What is expected: Pull out each line in the entries below that contains the word "Google", copying every such line in full.

>> Begin Supplied material

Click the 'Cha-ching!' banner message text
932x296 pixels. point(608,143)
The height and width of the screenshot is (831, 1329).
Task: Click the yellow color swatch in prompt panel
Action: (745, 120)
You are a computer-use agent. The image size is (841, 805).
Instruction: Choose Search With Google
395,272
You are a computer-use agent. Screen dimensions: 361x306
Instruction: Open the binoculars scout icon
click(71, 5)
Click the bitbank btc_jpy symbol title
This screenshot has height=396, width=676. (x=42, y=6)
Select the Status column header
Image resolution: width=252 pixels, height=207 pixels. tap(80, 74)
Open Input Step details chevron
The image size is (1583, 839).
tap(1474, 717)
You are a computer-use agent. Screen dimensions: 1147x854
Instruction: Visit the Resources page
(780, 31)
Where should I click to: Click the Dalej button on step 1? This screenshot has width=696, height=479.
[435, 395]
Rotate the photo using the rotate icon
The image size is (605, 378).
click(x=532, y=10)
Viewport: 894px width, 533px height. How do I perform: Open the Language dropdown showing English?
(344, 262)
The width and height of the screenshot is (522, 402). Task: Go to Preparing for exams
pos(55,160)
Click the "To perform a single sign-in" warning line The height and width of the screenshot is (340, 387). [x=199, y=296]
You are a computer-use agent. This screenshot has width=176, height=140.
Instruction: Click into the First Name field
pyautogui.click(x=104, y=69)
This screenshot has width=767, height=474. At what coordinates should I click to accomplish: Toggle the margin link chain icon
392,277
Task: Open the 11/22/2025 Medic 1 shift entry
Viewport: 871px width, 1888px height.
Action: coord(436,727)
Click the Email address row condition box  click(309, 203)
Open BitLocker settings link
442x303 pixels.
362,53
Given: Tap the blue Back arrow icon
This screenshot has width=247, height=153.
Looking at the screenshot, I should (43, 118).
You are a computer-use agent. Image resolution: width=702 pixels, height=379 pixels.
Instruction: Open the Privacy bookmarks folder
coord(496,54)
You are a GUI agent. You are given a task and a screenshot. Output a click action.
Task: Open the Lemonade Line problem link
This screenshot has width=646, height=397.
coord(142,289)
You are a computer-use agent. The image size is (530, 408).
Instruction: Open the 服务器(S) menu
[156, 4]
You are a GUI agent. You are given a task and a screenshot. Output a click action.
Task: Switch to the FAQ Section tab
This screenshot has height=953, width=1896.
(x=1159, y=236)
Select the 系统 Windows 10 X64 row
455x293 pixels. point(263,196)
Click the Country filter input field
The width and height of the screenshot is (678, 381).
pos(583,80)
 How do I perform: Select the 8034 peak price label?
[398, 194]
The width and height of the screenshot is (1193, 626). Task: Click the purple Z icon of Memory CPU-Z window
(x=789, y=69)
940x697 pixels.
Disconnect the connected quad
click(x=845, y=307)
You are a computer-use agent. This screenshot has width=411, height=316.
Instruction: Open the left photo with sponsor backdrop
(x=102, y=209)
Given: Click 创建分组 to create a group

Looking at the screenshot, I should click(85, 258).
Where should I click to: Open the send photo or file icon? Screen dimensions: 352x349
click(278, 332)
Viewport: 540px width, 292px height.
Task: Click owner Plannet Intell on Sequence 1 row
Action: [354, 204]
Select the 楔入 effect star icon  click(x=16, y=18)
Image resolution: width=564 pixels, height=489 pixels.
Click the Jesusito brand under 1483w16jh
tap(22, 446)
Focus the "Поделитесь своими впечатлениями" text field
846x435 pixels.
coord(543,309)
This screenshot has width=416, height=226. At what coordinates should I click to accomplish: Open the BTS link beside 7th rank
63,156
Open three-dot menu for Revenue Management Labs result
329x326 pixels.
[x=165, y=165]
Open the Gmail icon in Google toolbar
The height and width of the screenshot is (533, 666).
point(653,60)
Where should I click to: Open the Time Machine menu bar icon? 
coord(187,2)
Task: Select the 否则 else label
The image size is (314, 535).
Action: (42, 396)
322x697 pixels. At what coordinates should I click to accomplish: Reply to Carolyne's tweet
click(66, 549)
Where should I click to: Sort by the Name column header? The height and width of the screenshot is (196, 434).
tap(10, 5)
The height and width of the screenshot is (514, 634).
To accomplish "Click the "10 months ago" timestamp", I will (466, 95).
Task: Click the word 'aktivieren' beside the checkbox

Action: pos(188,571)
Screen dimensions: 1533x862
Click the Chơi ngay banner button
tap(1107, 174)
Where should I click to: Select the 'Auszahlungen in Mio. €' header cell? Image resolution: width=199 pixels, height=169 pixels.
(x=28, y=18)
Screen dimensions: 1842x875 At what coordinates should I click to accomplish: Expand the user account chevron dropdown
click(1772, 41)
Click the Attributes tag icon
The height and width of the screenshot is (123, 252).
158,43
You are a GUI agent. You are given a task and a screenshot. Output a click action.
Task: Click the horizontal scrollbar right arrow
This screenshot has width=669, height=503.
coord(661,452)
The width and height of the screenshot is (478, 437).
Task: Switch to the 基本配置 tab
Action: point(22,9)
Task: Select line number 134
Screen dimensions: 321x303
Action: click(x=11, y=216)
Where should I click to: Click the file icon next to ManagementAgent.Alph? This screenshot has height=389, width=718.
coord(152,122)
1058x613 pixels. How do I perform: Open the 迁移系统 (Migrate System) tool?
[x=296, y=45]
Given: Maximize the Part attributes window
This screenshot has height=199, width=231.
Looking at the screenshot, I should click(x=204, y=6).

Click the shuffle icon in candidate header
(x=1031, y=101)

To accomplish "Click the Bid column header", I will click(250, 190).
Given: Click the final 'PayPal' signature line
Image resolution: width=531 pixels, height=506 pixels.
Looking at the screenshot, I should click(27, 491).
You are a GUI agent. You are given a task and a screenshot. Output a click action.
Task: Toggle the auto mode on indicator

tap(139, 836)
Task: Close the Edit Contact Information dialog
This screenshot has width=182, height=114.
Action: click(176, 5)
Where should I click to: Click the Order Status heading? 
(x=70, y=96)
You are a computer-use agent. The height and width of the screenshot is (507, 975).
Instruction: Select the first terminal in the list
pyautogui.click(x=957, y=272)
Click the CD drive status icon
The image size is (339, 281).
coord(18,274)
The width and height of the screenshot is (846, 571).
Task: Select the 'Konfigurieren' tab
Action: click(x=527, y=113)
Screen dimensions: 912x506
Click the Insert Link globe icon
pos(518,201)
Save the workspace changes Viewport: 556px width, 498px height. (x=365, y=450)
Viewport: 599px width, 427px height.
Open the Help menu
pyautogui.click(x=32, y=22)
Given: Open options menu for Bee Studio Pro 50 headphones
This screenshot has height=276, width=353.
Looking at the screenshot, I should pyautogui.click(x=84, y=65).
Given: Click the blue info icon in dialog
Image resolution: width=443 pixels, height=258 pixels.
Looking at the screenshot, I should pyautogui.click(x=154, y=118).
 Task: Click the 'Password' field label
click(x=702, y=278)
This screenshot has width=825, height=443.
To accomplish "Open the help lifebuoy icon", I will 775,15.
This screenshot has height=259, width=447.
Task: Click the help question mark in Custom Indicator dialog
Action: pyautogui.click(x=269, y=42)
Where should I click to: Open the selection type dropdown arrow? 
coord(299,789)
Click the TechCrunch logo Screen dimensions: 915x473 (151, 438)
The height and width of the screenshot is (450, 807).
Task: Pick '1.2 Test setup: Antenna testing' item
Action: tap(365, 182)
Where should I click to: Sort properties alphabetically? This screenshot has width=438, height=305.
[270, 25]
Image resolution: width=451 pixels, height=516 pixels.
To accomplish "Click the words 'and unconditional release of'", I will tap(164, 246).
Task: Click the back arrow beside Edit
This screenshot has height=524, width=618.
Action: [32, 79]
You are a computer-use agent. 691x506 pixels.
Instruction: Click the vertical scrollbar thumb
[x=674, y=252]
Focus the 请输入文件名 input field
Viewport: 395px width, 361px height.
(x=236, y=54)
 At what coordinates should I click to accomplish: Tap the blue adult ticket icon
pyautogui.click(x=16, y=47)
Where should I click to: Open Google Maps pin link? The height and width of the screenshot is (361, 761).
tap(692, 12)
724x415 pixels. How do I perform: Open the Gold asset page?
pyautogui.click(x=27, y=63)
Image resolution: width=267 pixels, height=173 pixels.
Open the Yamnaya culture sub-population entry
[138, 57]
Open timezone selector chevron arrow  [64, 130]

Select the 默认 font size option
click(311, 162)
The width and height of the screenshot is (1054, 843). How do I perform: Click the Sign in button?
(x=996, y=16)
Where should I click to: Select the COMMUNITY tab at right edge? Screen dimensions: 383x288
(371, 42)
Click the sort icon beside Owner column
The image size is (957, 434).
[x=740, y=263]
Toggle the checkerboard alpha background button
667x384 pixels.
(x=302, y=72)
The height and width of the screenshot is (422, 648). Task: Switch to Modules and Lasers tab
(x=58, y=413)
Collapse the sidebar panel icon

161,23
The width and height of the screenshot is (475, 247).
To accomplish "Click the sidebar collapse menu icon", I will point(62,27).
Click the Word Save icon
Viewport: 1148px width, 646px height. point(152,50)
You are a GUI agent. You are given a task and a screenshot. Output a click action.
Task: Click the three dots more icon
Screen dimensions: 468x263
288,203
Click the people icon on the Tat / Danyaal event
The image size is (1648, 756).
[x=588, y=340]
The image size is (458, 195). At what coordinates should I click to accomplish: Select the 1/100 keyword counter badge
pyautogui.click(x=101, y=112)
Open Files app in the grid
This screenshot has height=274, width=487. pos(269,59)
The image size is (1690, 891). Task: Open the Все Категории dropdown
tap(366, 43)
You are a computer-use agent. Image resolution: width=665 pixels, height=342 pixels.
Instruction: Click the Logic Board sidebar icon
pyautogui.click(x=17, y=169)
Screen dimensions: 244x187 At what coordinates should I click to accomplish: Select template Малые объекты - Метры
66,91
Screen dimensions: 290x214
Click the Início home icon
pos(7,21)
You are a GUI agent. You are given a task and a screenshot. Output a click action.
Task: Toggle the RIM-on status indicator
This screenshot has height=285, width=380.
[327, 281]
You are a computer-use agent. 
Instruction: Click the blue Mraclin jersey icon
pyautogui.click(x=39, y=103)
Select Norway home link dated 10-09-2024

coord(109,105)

>> End Supplied material

The response:
Instruction: Choose Search With Google
Open the Gmail icon in Google toolbar
Where should I click to: Open Google Maps pin link? The height and width of the screenshot is (361, 761).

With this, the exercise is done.